EDS has also been considered a consequence of nighttime problems in PD.14 Corroborating this, we found a significant relationship between sleep quality (as evaluated by the PDSS) and EDS. In particular, nocturnal symptoms were more frequent among patients presenting with EDS than in those without EDS. An important aspect that must be taken into account when evaluating EDS in PD is the presence of RLS, since this is a sensorimotor disorder characterized by an urge to move associated with unpleasant sensations in the legs.50 This condition seems to be implicated in the development of EDS. We observed that RLS was more common among PD patients with EDS than those without EDS. It is particularly interesting that EDS appeared more frequently in PD patients with RLS than in controls with RLS.51

Depressive and anxious symptoms are common manifestations in patients with PD.4 The coexistence of depression and anxiety is also commonly observed in PD, being reported in from 34.12% to 41% of patients with PD.452 Corroborating previous findings, we observed that the scores on depressive and anxiety scales were worse for patients with EDS than for those without EDS. EDS may be understood either as a cause or as a consequence of anxious and depressive symptoms, and its treatment seems to be very important for improving the quality of sleep in these patients.5 However, EDS tends to be underrecognized and inadequately treated.553 It is worth emphasizing that although patients with EDS exhibited higher scores on the scales evaluating depressive and anxiety symptoms (Table 2), these findings were not supported by the logistic regression analysis.

Daytime sleepiness may directly affect the functioning of PD patients and contribute to the burden experienced by caregivers.
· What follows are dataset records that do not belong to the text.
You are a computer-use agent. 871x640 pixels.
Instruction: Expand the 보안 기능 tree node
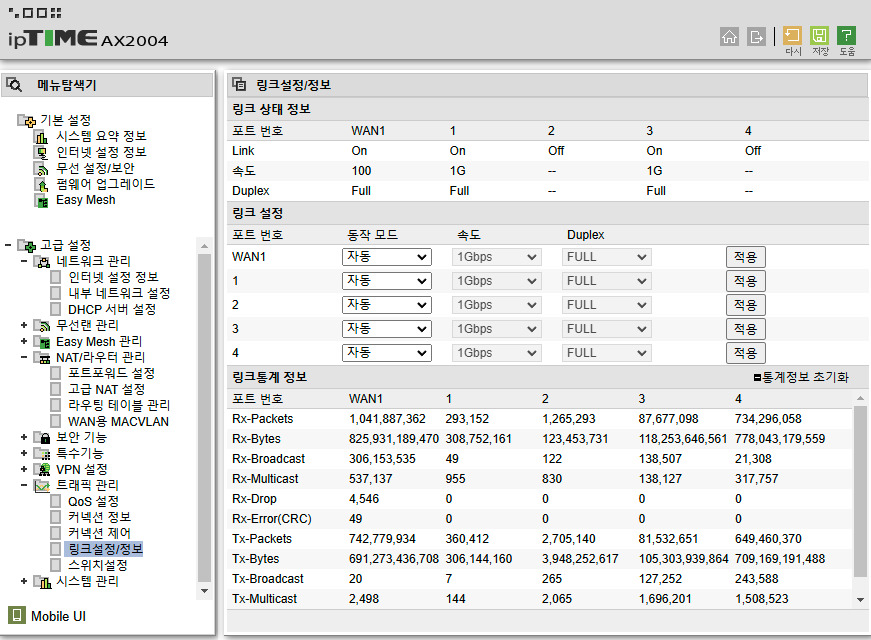24,437
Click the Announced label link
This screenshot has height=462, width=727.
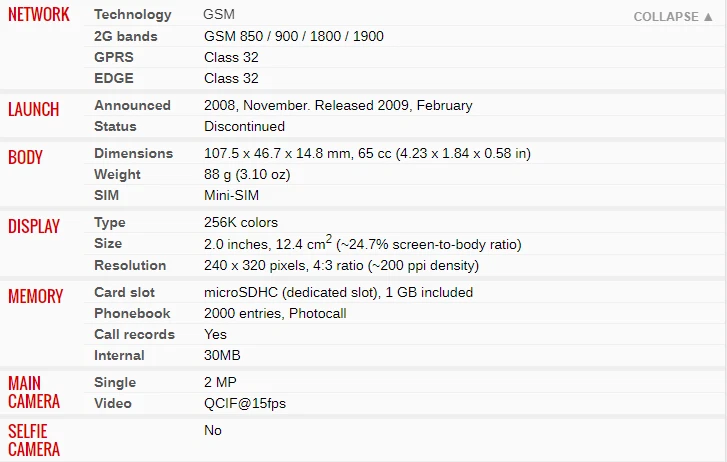point(132,105)
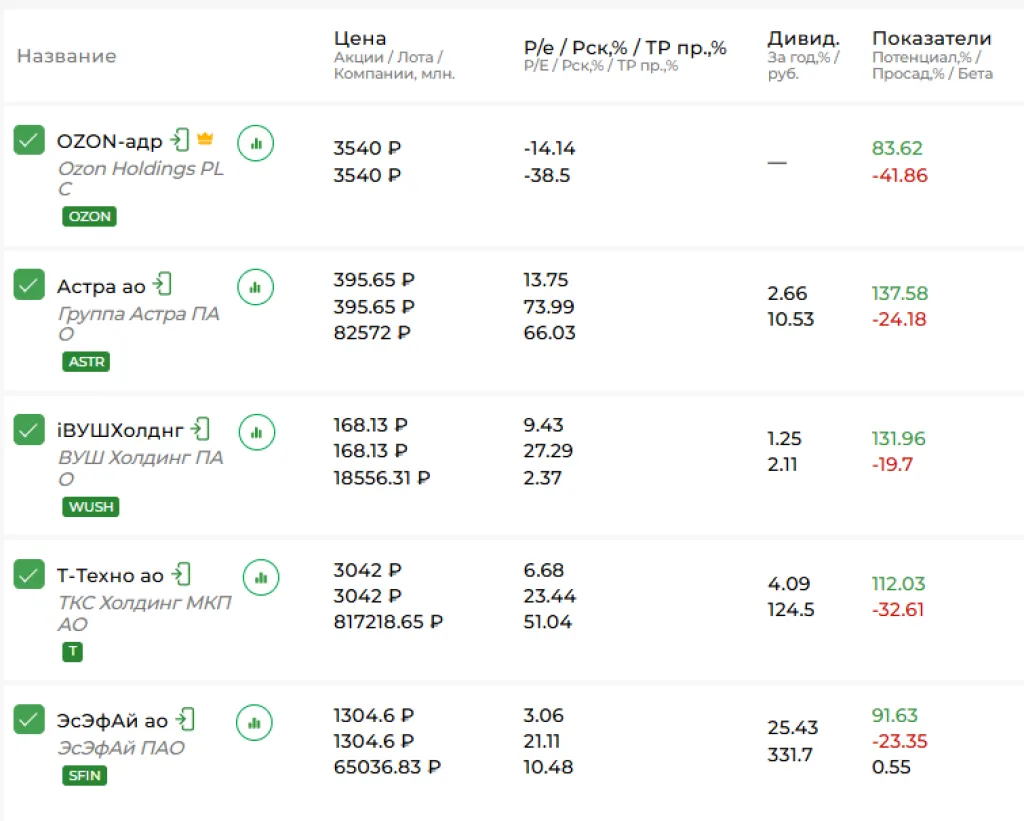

In a nationwide survey in France, Ghorayeb et al.54 found that an impaired ability to perform the activities of daily living (ADL) was a risk factor for EDS. These data corroborate our findings that ADL impairment was more common in PD patients with EDS than in those without EDS, as evaluated using the SEADL scale. Nevertheless, the results obtained in the univariate analysis were again not supported by the binary logistic regression, with the SEADL score not being a significant predictor of EDS in our sample.

A major limitation of our study is its cross-sectional design, which made it impossible to determine the causality of any relationships between EDS and other variables. In addition, the lack of information about the physiological changes that occur during sleep (which could be obtained using either actigraphy or polysomnography) prevented the acquisition of a better understanding of the factors associated with EDS. However, the sample size and conducting comprehensive neuropsychiatric assessments can be regarded as strengths of our study. In addition, it should be noted that the use of multivariate analysis strengthened the reliability of our results. A univariate analysis alone might not be sufficient, especially for complex data sets, because it does not account for covariate effects. For example, although we found no significant difference in the frequency of levodopa use when we compared patients with and without EDS, levodopa use was a significant predictor of EDS when other variables (e.g., age) were considered in the analysis.

In conclusion, EDS in PD must be understood as a complex and multifactorial entity. Nighttime sleep problems, older age, and levodopa use are significant predictors of EDS in PD. A careful assessment and the management of sleep problems in PD patients might help to improve their quality of life.